_Problem statement_.
Render the lines of the listing below, from the line with "Screen dimensions: 672x485" to the line with "the P/E ratio", as a JSON list of strings with one string per line, omitting blank lines. Leave the pictures out of the result.

_Data rows_.
====================
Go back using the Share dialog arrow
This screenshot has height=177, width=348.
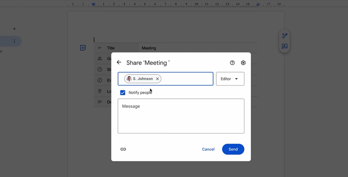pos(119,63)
====================
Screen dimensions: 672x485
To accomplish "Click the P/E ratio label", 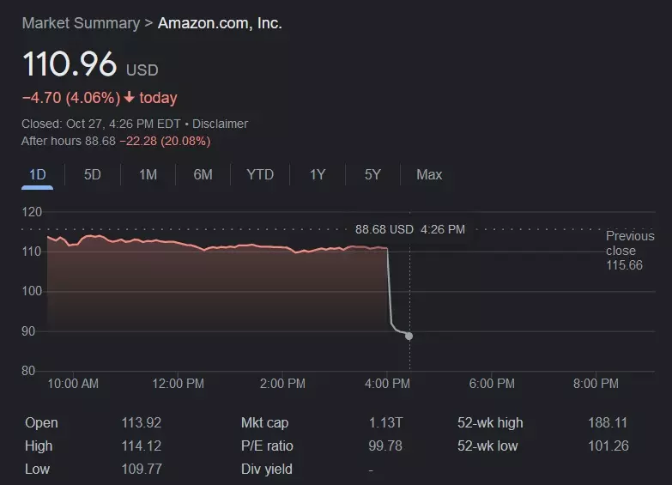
====================
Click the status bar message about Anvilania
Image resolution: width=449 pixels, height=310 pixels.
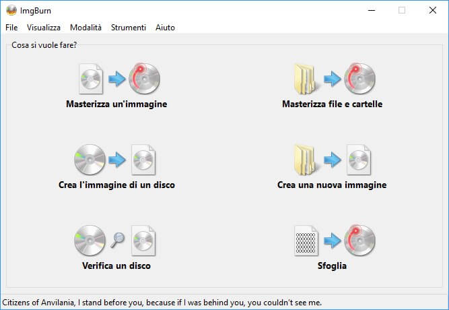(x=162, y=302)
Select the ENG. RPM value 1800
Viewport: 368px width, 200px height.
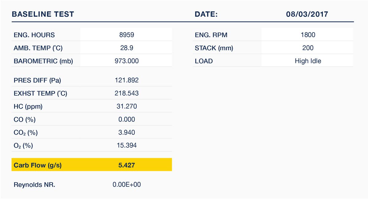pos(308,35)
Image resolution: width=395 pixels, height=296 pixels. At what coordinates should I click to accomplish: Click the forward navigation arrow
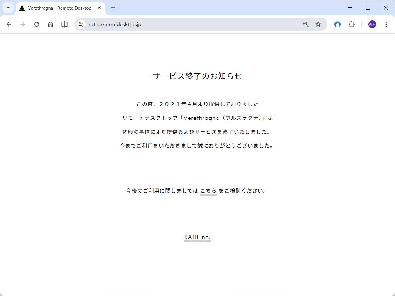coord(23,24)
====================
_Finished task_.
[
  "Screen dimensions: 672x485",
  "To accomplish \"Click the P/E ratio label\", "
]